With Rousseff, he said, “we are talking about tens of billions of dollars over a long period of time. A continuous manipulation of fiscal data.”
The president’s critics say she used accounting tricks to deceive Brazilian lawmakers and the public about her spending.
“There were very bad choices,” said Sotero, the Wilson Center scholar.
Rousseff’s fate will be determined as soon as Wednesday afternoon. If at least 41 of Brazil’s 81 senators opt to put her on trial, she will be compelled to temporarily step down. Senators would have 180 days to conduct hearings ahead of a final vote, with a two-thirds majority required to unseat her permanently.
Rousseff insists that she will not go down without a fight, but even her supporters concede that a rancorous impeachment trial would be likely to cause irreparable damage to her presidency.
The president’s opponents argue that her removal is the key to putting Brazil back on track. Latin America’s largest economy is headed for a 3.8 percent GDP contraction for the second year in a row, and 3 million Brazilians have lost their jobs since January 2015.
Still, that has not translated to widespread enthusiasm for impeachment, which would give Vice President Michel Temer, Rousseff’s rival, the presidency. According to polls, he is just as disliked as Rousseff.
An electoral court recently ordered Temer to pay a fine for violating campaign-finance laws, a development that could potentially bar him from running for office for eight years. Temer, 75, has said he would finish out Rousseff’s term but would not be a candidate for president in 2018.
In a survey of more than 2,000 Brazilians in 142 cities last month by pollster Ibope, only 25 percent said they wanted to see Rousseff remain in office.

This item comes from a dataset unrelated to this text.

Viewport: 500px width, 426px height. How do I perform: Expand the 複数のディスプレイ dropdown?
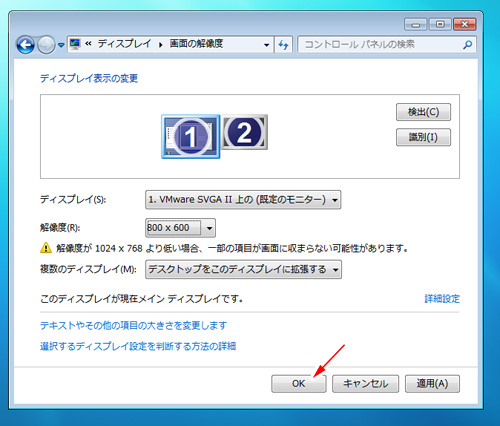tap(243, 269)
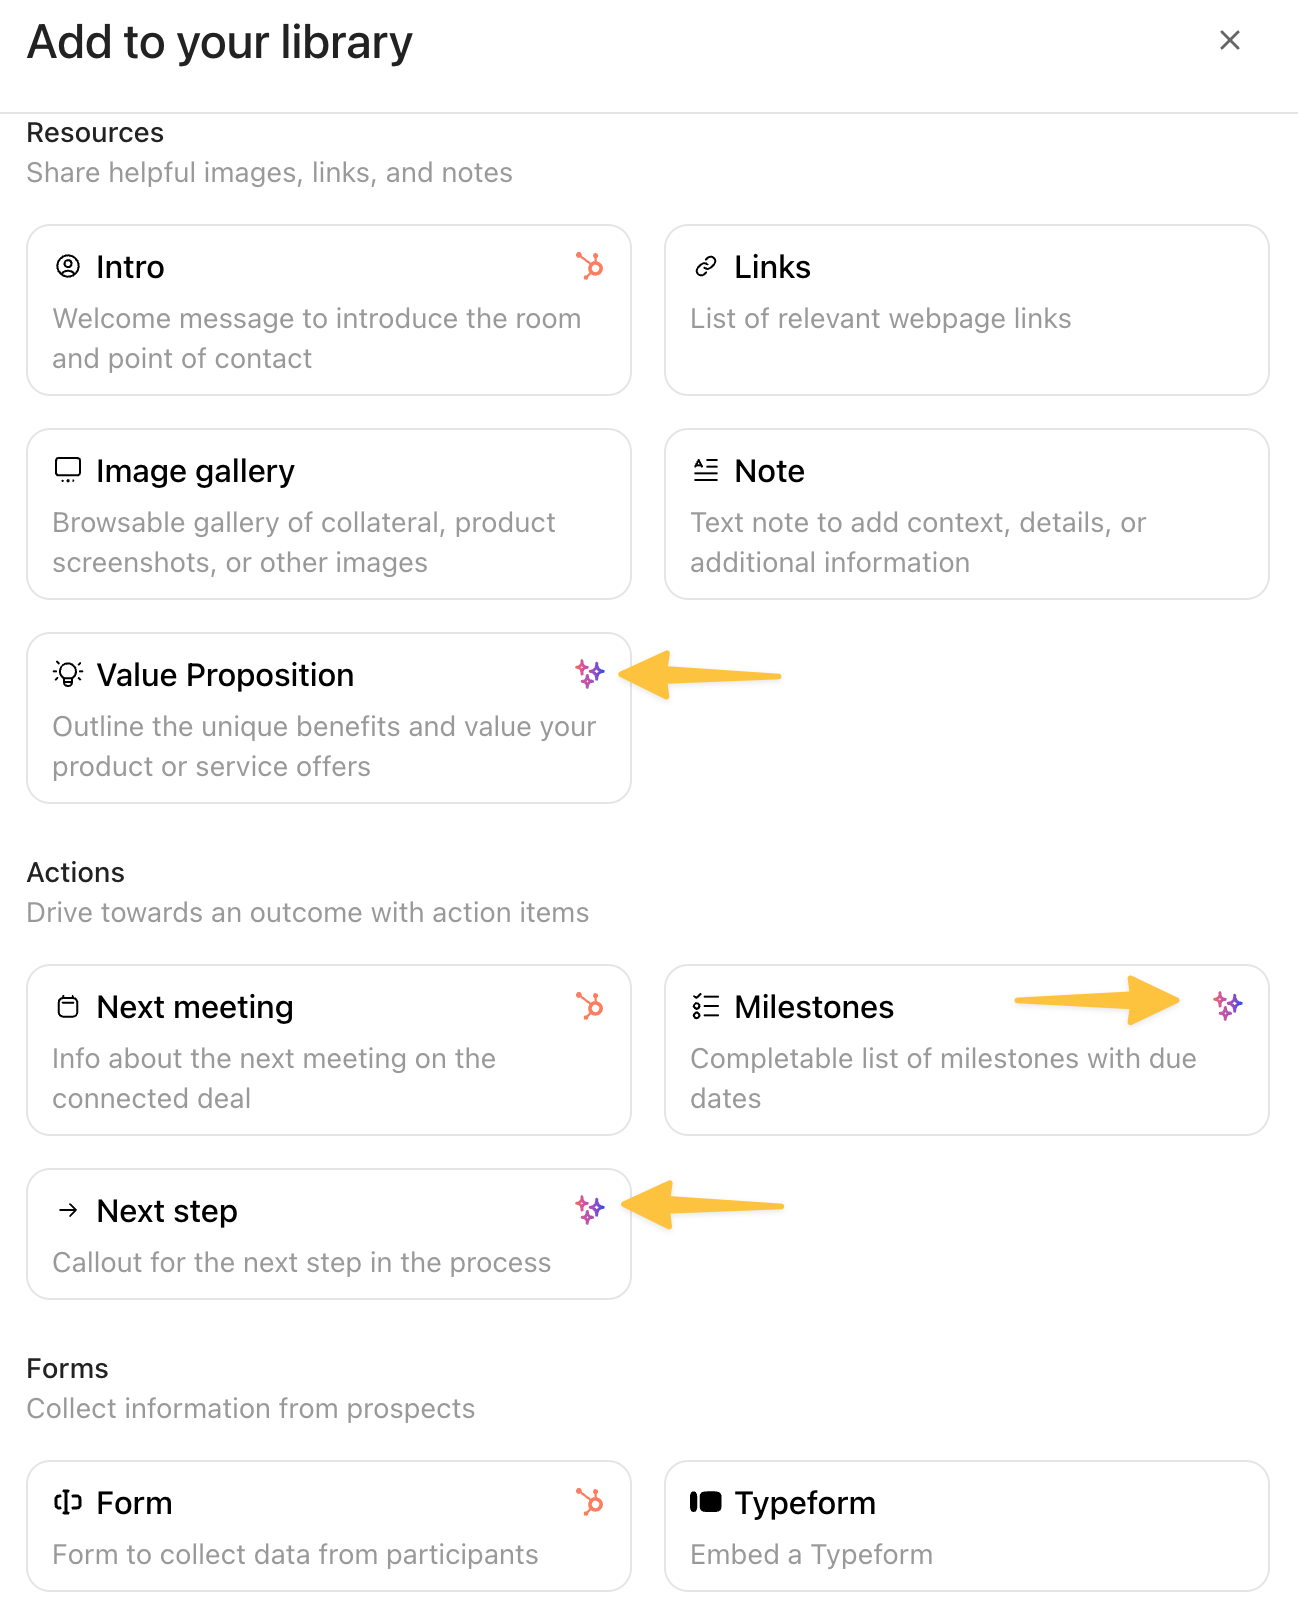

But just 8 percent said they supported her impeachment if it meant Temer would take her place.
Ana de Sousa, 56, a retired manicurist living near Rio’s City of God slum, said Rousseff’s impeachment “wouldn’t improve things.”
“I don’t think the people who will take over are going to be any better,” de Sousa said. “They will come in and steal even more.”
A majority of Brazilians say they would prefer new elections, but it seems unlikely that Brazil’s Congress would pass a constitutional amendment authorizing them.
Temer remains at risk of impeachment for alleged corruption. But this past week, Brazil’s top prosecutor did not include Temer in a new list of names he wants the Supreme Court to investigate in the Petrobras scandal — including government ministers and former president Luiz Inácio Lula da Silva. The prosecutor is also seeking to investigate Rousseff and Lula for possibly obstructing the Petrobras investigation.
Although Temer is not a popular choice to replace Rousseff, he is the only other leader who can claim a democratic mandate, said José Álvaro Moisés, a political scientist at the University of São Paulo. Temer was Rousseff’s running mate in 2014, with the ballot getting 54 million votes.
“He has all the legitimacy he needs to be interim president,” Moisés said.
Temer’s honeymoon would be short. He would need to form a governing coalition, show Brazilians that he can contain the economic crisis, and avoid doing anything that might create the appearance that he is trying to sandbag the Car Wash corruption investigations, Moisés said.
“How he deals with these three challenges will determine whether he is able to gain confidence, trust and public support,” he added.
If Temer failed, Brazil’s political crisis would deepen, and the country would have little to show for an impeachment process that set a bad precedent for Brazilian democracy, said Christopher Sabatini, a senior lecturer at Columbia University and the editor of the online journal Latin America Goes Global.
“It reinforces the notion that a presidential mandate can be changed based on popularity,” Sabatini said. “So it’s not a coup, but it’s a lousy impeachment, and a lousy impeachment has a cost.”